Ils vont d'abord s'orienter vers le
Viêt-Nam. "Un
pays où l'adoption est utile." Et où ils ont la possibilité d'effectuer une démarche individuelle, plutôt que de louer les services d'un organisme. Commence alors la nouvelle vie de Téo et Ambre, aujourd'hui âgées de 7 et 5 ans. Des enfants, a fortiori comme les autres. Le petit Téo chahute dans les couloirs du centre d'accueil, tandis qu'Ambre veille sur un petit orphelin. Plus tard, des amis leur parlent d'un orphelinat à
Madagascar.
C'est là qu'ils ont adopté leurs enfants. Novembre 2003, Lionel s'envole pour Antananarivo. Il se rend au centre. La suite coule de source. "Il y a un petit qui a trois ans, il est adoptable." Le papa poule rencontre l'enfant. Fetra a trouvé un père. Actuellement, Lionel effectue sa deuxième visite au centre.
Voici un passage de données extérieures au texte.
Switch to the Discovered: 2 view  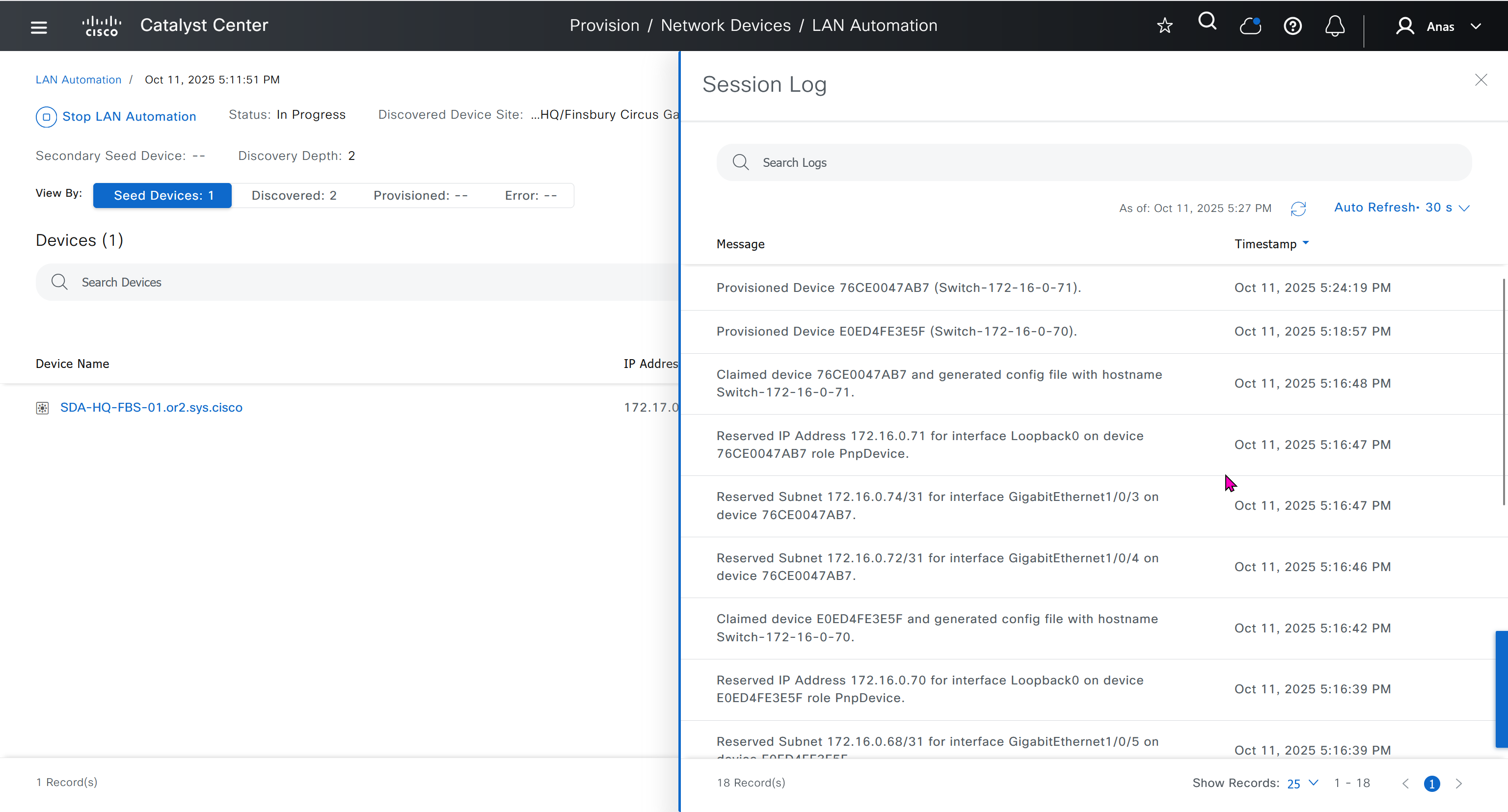294,195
"Sylvie et les enfants sont venus avec moi cette fois, pour qu'on apprenne à se connaître tous les cinq" explique Lionel. Ils devraient rester un mois, puis revenir plus tard, "pour de bon cette fois". Mais le chemin a été long avant d'en arriver là. "La première chose à faire pour l'adoption, c'est obtenir son agrément" précise Lionel, qui ne quitte pas des yeux le petit Fetra. Pour cela, il faut subir une enquête sociale et psychologique étalée sur 9 mois. C'est
le département qui fournit ou non l'agrément. "Ensuite, nous avons transmis notre dossier à la mission pour l'
adoption internationale".
Laquelle sert d'intermédiaire entre la France et les autres
Pays en matière d'
adoption. "Nous nous sommes alors rendus au centre d'accueil à
Madagascar, dossier,
lettre de motivation et photos à l'appui. Et nous avons rempli les papiers nécessaires à la mission sociale de l'
ambassade de
France" raconte Sylvie et Lionel en coeur. Maintenant, ils attendent. Ils viennent tous les jours voir Fetra au centre Topaza, avec Téo et Ambre. Bientôt Fetra sera français. "Il conservera son prénom malgache", mais aura un second nom français. Un autre décor, une nouvelle vie.